One of the most frequent questions we get (often whispered after everyone else has left the physical or virtual room) is “How do I help my team handle burnout at work?” Closely followed by an even more quiet whisper, “And what if I’m the one feeling burned out?”
That’s why I was so excited to talk with Jennifer Moss, author of The Burnout Epidemic on my #askingforafriend show to talk about burnout at work, why it happens, and how to address it from an organizational, team, and personal perspective.
What Causes Burnout at Work?
Jennifer shares six main causes of burnout at work
- Excessive workload
- Perceived lack of control
- Lack of recognition
- Poor relationships
- Lack of fairness
- Values mismatch
2:15 Jennifer, what has been a source of strength and inspiration for you over these last couple of years?
Dialing back the activity and slowing down has been very healthy.
- Burnout is sometimes defined as Institutional stress left unmanaged.
- You cannot fix burnout with self-care alone.
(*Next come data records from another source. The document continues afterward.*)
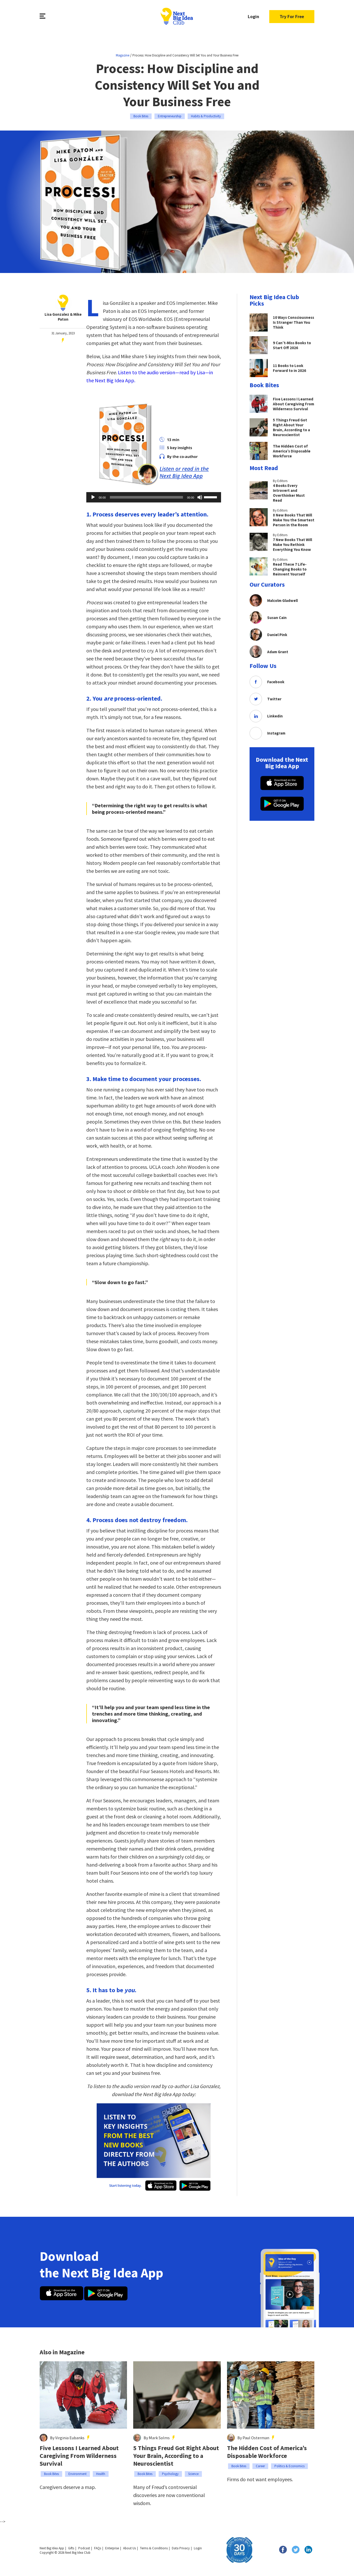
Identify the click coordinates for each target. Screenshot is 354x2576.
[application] (153, 497)
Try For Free (292, 16)
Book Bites (140, 116)
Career (260, 2466)
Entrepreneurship (169, 116)
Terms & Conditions (154, 2548)
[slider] (211, 496)
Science (193, 2474)
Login (253, 16)
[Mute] (199, 497)
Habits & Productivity (206, 116)
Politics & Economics (289, 2466)
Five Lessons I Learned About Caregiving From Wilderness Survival (79, 2455)
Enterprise (112, 2548)
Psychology (170, 2474)
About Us (129, 2548)
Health (100, 2474)
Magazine (122, 55)
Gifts (71, 2548)
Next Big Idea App (52, 2548)
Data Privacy (181, 2548)
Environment (77, 2474)
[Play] (93, 497)
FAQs (97, 2548)
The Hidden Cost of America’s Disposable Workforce (267, 2452)
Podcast (84, 2548)
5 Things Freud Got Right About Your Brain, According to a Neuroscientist (176, 2455)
- Because the root causes of burnout are institutional, we need to attack the problems much earlier on (“upstream”), looking at societal issues such as leave policies in order to fix challenges. This may mean changing policies to cover non-traditional needs (i.e. parental leave not just for births or bereavement leave for losses beyond the immediate family) and designing policies to meet people where they are at.
- It’s very challenging to encourage people to take breaks when there is so much work because of turnover.
- This may not be the time to have rapid growth acceleration goals or stretch goals.
- Decrease workload by increments.
- Reduce inefficiencies.
- Train more strategically to streamline and save time.
- Encourage lots of communication between team members and leadership.
- We are still acting like we were when the emergency started. There has been a large increase in meetings, chats, and emails.
- Change the expectations of who should be at meetings, how long they need to stay in the meeting, and make meetings more actionable.
- Determine what communications are really needed.
Not being invited to a meeting isn’t a slight – it’s a gift.
- Ask your team before deciding on certain policies or benefits:
- “How much do you want to be in the office?”
- “Do you enjoy the holiday parties or not?”
- “Is yoga with the boss comfortable?”
- “Are virtual happy hours really beneficial or is it one more thing to do?”
- Also, be careful not to be tone-deaf (i.e. fitness challenges when there are people less physically able to participate.)
- Remember that a committee planning wellness/culture initiatives are not just for deciding – it should be about asking.
Frequent, consistent, active listening is key.
- Burnout was first defined as “caregiver syndrome.”
- Highly engaged workers care so much and therefore can be extremely stressed.
- If you feel like you are no longer getting joy out of your work or are feeling disassociated or cynical, that may be a sign of burnout.
- Overworking people can devalue their passion, which can negatively affect the community and economy as a whole (particularly if their role involves direct service to the community as in healthcare, teaching, etc. and we lose the ability to meet community needs because of a lack of workers.)
67% of people surveyed felt like they could not talk about mental health at work. It’s starting to change. If you don’t feel safe talking about it, see if there are more anonymous means (i.e. telehealth options) by which you can take care of yourself, or decide how long you want to work at that company.
- The social contract with our workplaces is changing, but it’s still a transactional relationship that needs to be mutually beneficial.
- Asking what people need is key. Talk to employees about your role and consider yourself a mental health conduit, even if not a mental health professional.
- Overcommunicate about the tools and options available.
- Spend time with the HR team (who often feel siloed) to learn about options/policies. Give them data that will help them craft healthy policies.
There’s no right way to feel right now. We are in a bit of a healing phase while dealing with uncertainty. It’s time to give ourselves more grace and compassion. Acknowledge that we can’t do it all. Instead, cheer yourself on for making it through another day. Also, give that grace and compassion to others.